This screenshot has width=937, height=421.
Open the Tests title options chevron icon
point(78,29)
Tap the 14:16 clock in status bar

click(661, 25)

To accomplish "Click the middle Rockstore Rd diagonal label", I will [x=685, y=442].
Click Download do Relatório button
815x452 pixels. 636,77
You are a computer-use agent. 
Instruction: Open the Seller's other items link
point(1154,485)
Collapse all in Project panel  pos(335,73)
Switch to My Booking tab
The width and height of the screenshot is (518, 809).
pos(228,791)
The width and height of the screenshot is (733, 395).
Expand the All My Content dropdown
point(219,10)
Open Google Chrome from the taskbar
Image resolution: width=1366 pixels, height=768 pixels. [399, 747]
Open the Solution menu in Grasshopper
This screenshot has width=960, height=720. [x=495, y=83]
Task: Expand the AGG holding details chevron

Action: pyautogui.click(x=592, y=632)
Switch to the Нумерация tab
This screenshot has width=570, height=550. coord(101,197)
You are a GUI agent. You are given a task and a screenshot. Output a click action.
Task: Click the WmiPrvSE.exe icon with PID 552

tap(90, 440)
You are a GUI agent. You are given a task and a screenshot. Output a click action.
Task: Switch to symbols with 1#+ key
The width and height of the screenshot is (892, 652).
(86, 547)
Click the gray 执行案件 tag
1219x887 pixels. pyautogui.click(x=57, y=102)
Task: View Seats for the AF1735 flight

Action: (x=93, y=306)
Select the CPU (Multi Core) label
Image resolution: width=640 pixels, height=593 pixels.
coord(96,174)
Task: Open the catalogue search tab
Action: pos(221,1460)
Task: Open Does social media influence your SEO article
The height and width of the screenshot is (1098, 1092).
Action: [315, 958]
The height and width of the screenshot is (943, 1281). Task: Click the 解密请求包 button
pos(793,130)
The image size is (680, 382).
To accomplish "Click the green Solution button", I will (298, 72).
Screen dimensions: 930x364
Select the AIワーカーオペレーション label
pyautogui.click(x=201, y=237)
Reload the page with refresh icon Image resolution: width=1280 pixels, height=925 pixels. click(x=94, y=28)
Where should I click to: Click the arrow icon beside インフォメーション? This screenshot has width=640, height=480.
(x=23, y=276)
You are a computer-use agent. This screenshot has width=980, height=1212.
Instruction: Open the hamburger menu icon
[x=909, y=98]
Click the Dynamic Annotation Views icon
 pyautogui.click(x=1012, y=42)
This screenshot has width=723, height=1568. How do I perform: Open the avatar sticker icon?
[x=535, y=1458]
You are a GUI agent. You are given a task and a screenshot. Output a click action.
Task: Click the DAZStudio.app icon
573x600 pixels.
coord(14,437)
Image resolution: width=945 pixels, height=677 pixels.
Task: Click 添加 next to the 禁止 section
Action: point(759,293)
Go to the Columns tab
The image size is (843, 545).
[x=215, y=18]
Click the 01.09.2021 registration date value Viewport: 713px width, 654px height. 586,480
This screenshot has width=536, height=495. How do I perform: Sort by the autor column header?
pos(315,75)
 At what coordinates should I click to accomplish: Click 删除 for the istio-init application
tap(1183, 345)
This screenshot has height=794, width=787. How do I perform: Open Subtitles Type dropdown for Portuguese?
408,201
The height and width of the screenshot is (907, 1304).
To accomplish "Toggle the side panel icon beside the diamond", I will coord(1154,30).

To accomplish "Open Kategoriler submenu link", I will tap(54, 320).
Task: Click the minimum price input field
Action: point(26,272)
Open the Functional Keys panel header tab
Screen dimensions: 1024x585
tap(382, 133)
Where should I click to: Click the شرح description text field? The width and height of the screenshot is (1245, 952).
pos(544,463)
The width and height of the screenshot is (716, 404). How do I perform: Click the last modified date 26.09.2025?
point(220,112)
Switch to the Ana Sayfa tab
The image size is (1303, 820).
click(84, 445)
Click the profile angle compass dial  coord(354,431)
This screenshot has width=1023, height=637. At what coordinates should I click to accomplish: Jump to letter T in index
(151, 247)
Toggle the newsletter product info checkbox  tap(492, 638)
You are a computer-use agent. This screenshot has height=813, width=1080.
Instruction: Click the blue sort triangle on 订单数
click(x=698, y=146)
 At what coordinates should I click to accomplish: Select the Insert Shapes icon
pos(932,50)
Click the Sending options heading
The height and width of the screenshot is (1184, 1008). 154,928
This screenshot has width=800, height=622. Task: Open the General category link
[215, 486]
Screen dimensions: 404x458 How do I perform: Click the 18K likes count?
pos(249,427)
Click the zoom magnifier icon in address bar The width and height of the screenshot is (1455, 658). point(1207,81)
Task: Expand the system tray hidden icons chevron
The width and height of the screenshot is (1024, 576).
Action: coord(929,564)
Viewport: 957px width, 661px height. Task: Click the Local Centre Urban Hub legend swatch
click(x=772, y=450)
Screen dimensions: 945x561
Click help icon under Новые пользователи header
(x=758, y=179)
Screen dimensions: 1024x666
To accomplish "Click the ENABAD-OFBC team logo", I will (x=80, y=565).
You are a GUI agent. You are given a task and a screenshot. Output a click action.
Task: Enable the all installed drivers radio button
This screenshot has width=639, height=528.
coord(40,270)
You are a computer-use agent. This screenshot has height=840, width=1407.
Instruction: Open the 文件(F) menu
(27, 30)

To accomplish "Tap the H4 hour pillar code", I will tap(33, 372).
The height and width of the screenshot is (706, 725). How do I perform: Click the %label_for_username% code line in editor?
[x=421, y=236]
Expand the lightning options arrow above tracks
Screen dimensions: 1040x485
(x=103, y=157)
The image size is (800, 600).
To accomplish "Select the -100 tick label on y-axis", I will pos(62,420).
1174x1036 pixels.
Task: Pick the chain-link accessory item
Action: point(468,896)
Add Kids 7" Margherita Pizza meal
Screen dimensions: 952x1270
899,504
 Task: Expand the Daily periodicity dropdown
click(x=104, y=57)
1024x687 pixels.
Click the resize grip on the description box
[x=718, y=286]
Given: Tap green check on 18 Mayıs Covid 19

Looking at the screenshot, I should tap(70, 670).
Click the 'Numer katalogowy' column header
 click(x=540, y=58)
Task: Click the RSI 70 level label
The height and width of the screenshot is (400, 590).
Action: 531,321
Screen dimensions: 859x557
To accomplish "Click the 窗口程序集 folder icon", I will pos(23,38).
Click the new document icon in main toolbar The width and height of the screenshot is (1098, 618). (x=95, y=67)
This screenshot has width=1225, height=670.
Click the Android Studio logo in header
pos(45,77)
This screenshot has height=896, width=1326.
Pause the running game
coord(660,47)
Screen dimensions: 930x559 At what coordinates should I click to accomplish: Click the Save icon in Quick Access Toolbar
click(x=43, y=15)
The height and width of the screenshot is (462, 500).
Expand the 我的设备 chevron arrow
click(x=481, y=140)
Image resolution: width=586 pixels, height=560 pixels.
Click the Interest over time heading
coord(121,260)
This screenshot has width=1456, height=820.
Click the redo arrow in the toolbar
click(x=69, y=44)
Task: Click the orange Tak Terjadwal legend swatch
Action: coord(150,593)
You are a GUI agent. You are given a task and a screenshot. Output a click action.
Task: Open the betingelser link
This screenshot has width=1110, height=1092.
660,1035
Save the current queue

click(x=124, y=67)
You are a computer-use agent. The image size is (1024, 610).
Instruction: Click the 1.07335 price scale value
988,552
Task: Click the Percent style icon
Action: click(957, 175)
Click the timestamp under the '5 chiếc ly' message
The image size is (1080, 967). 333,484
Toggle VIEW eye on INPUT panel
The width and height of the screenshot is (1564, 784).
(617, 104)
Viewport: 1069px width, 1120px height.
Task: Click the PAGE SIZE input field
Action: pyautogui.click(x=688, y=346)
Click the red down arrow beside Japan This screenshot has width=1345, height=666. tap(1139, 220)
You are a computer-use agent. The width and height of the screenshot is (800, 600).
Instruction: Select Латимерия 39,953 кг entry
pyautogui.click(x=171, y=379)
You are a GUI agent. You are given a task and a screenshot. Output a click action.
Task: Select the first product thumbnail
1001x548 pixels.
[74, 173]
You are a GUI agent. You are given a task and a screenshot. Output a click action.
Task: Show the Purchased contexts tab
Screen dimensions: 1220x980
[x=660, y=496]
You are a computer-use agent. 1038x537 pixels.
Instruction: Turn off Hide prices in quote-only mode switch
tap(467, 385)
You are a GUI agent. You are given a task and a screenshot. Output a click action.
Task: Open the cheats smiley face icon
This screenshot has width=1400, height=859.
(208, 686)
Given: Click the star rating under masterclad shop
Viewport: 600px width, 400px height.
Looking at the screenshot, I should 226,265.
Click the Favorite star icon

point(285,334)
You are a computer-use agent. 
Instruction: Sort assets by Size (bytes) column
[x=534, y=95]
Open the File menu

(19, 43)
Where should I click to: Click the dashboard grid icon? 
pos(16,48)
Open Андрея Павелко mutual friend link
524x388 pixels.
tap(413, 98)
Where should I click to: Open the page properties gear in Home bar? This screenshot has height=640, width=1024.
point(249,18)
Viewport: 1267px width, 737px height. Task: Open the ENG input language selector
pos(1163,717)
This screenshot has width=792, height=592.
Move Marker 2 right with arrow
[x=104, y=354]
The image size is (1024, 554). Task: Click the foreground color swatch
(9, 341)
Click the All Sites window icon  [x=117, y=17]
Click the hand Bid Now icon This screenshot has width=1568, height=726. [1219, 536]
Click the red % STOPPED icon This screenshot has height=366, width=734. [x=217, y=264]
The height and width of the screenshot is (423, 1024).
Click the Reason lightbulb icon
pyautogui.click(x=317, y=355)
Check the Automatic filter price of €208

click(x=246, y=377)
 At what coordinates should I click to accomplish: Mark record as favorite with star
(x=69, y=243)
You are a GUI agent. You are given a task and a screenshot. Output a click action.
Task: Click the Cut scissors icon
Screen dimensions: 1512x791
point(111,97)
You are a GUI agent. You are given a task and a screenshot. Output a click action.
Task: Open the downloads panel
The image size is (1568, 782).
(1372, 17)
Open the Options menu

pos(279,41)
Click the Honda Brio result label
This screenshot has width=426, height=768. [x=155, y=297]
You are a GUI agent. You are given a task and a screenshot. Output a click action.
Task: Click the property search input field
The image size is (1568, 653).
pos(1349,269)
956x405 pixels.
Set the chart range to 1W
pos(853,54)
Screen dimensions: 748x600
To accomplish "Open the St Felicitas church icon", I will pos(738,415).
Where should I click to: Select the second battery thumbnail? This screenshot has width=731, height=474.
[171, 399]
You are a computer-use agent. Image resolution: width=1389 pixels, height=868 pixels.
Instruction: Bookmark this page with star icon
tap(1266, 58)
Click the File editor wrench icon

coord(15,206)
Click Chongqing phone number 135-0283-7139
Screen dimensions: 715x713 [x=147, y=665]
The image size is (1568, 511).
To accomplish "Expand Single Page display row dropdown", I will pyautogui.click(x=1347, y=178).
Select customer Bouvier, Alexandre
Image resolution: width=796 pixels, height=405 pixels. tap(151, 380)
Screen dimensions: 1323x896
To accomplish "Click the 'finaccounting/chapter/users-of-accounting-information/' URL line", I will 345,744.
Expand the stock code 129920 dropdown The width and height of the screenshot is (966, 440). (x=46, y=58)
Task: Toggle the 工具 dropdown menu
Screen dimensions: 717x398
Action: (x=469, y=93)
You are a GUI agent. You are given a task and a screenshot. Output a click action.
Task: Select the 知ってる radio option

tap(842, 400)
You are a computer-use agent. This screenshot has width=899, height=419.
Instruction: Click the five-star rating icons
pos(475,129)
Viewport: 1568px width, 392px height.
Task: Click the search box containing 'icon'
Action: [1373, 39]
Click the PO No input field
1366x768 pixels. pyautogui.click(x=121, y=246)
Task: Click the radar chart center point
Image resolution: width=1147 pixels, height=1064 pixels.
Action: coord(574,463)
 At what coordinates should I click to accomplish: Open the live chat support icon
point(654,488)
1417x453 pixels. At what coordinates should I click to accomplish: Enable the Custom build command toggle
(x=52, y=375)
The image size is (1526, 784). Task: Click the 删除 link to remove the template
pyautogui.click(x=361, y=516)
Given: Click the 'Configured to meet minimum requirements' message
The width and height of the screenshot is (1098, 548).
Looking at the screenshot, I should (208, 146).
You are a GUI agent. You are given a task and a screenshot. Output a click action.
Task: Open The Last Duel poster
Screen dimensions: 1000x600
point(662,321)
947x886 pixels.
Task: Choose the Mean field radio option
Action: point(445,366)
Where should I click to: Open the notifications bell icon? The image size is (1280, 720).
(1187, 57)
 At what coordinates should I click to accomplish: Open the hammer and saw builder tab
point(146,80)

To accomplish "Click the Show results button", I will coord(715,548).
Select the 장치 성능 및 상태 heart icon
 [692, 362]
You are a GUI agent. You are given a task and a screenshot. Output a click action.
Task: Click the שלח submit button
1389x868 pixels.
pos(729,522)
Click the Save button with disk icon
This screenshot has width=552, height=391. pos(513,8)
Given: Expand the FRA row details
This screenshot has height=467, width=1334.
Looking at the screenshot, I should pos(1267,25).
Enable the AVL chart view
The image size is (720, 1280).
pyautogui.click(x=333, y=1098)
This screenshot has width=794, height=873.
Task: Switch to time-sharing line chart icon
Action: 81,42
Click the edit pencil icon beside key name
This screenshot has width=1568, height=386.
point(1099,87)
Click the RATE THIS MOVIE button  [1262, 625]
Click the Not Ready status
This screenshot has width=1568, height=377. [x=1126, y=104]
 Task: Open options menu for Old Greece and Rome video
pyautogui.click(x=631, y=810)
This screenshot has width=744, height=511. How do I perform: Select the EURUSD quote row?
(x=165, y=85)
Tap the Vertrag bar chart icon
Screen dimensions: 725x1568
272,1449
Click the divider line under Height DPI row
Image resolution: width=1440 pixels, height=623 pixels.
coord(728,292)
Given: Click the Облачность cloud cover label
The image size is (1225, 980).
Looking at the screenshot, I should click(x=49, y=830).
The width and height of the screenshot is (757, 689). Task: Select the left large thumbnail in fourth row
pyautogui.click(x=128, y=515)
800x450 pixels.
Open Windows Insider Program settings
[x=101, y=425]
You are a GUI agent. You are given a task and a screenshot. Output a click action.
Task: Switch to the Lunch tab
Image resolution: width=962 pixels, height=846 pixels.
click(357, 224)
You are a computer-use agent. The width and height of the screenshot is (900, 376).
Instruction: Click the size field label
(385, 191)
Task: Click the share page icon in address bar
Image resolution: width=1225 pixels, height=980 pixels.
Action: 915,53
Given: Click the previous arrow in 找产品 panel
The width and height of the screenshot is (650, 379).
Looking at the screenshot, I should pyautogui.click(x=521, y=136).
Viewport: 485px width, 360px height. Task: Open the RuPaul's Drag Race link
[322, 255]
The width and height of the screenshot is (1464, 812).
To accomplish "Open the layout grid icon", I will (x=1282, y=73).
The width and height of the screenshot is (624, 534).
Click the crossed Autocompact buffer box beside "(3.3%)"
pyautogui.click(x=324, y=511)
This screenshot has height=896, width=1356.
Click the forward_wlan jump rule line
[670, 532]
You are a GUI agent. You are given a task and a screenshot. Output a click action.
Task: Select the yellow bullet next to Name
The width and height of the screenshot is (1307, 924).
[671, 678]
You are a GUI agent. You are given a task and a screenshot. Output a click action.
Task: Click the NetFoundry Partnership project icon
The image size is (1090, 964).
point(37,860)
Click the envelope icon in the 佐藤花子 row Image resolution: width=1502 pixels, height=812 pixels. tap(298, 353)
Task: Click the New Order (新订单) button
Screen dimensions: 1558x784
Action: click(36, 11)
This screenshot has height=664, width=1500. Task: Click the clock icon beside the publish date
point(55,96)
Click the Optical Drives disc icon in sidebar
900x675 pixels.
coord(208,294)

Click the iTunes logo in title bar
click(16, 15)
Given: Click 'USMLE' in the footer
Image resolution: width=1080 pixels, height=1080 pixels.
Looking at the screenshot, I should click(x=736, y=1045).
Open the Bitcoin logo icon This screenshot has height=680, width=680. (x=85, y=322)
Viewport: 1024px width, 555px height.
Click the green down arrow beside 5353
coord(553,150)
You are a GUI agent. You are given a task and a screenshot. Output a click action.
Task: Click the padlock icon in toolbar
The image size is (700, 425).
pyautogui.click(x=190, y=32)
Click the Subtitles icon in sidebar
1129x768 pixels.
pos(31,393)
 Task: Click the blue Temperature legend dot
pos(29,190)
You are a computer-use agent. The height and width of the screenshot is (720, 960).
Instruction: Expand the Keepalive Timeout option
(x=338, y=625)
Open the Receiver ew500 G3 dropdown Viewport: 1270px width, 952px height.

== == ==

Your goal: Copy the material above word for word, taking the first line, the line containing "Switch to My Booking tab", and every line between them, and nothing else.

Written answer:
This screenshot has width=937, height=421.
Open the Tests title options chevron icon
point(78,29)
Tap the 14:16 clock in status bar

click(661, 25)

To accomplish "Click the middle Rockstore Rd diagonal label", I will [x=685, y=442].
Click Download do Relatório button
815x452 pixels. 636,77
You are a computer-use agent. 
Instruction: Open the Seller's other items link
point(1154,485)
Collapse all in Project panel  pos(335,73)
Switch to My Booking tab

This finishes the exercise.